But if they hadn't bought it, David Wood would be dead right now.
We began following these lawyers thinking we'd get to watch their tactics, wondering if they were selling a story or raising legitimate doubts about an unjust conviction.
And in the end, I think both might be true and neither is really the point.
The point is that somehow we've arrived at a place where two separate courts, one federal and one state, have both found serious problems in this case.
And this is after 30-plus years and layers and layers of appeals, after this case crossed the desks of dozens of judges.
Well, the obvious answer is that the specter of an execution sparked a certain urgency to reexamine every little aspect of the case.

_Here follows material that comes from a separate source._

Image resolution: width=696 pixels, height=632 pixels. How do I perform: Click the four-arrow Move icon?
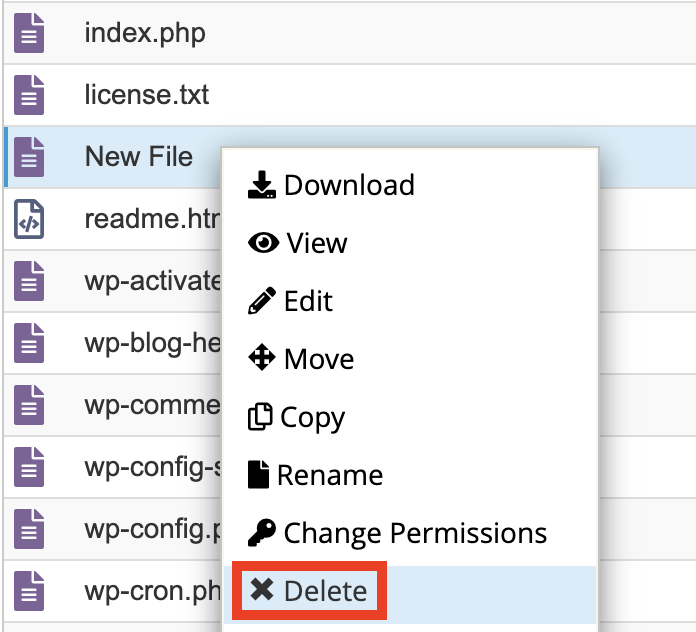pyautogui.click(x=261, y=357)
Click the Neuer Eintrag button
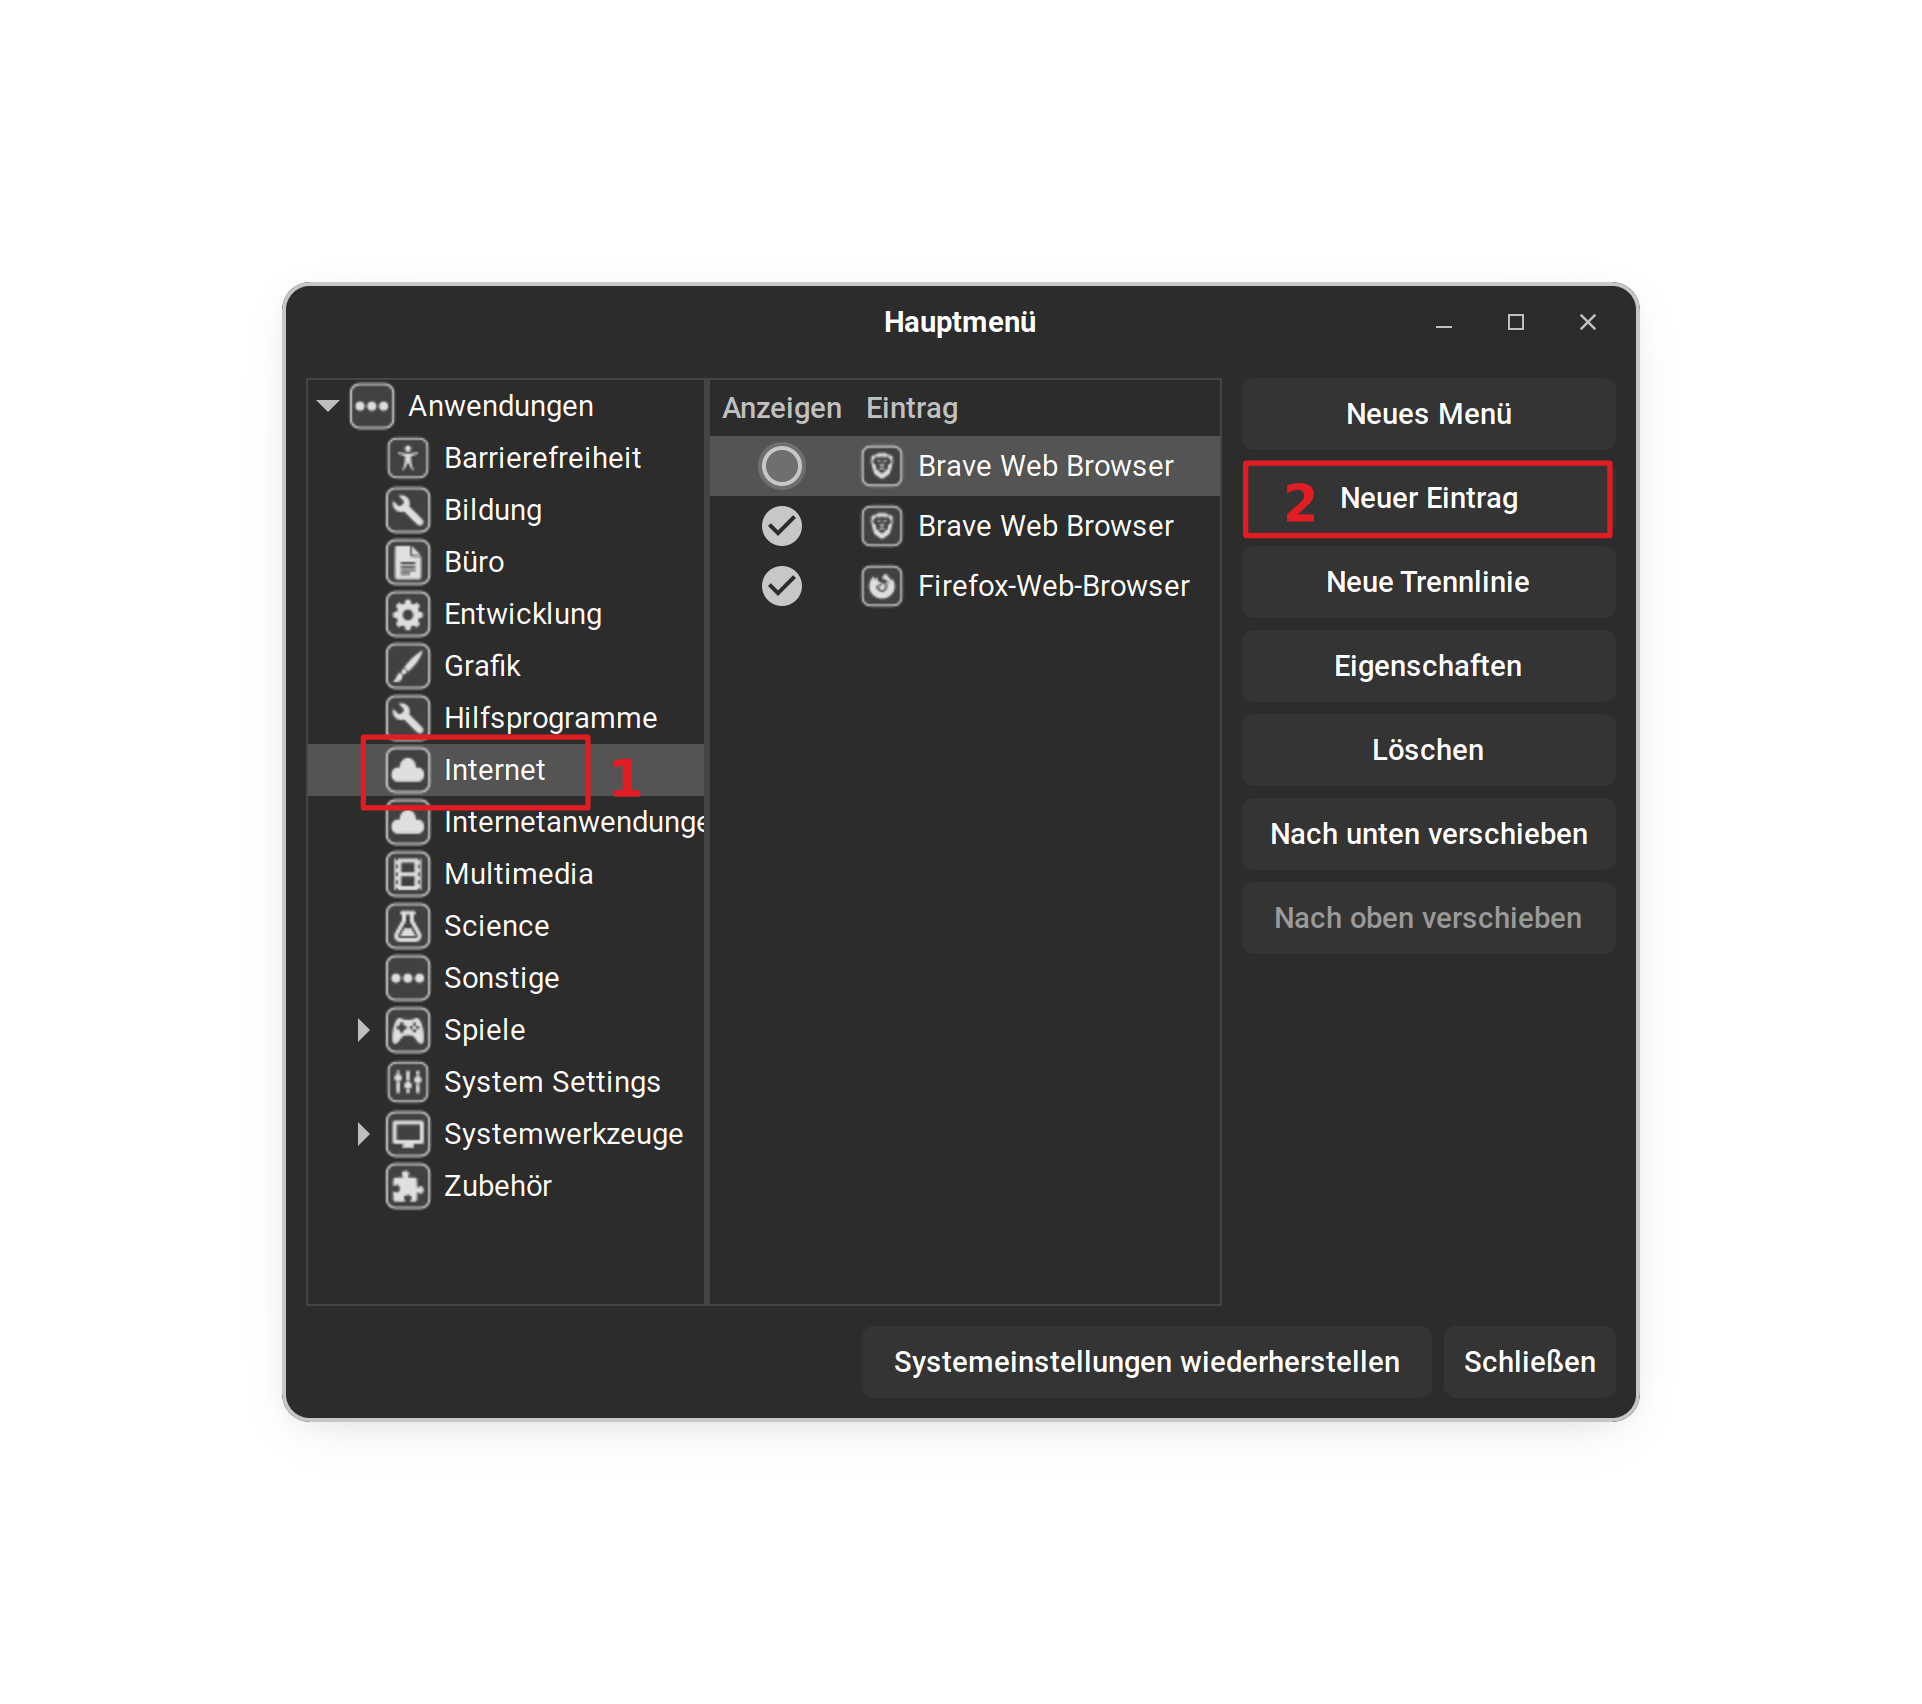Viewport: 1922px width, 1704px height. 1427,498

Relying on a deadline as irreversible as an execution is a cruel kind of brinksmanship, putting someone's life in the middle of an exhausting game of chicken.
The effect goes beyond the person on death row.
You can hear it in the tired voices of attorneys and in the jaded sighs of a victim's mother, too.
And besides, the last 12 weeks haven't gotten us any closer to knowing what really happened in a stretch of desert in northeast El Paso in 1987.
It's been more than a year since the stay of execution was issued.
David Wood's prospects have never been better, but it's almost impossible to know whether he'll ever be declared innocent, much less walk out of prison.
there's still no date set for a hearing on David Wood's innocence claim.
For all of the blame Greg has taken for delaying this case, now other parties, the various judges and prosecutors involved, are contributing to the delays too.
And ironically, from Greg's perspective, the faster things can happen now, the better.
After all, David Wood is almost 70 years old.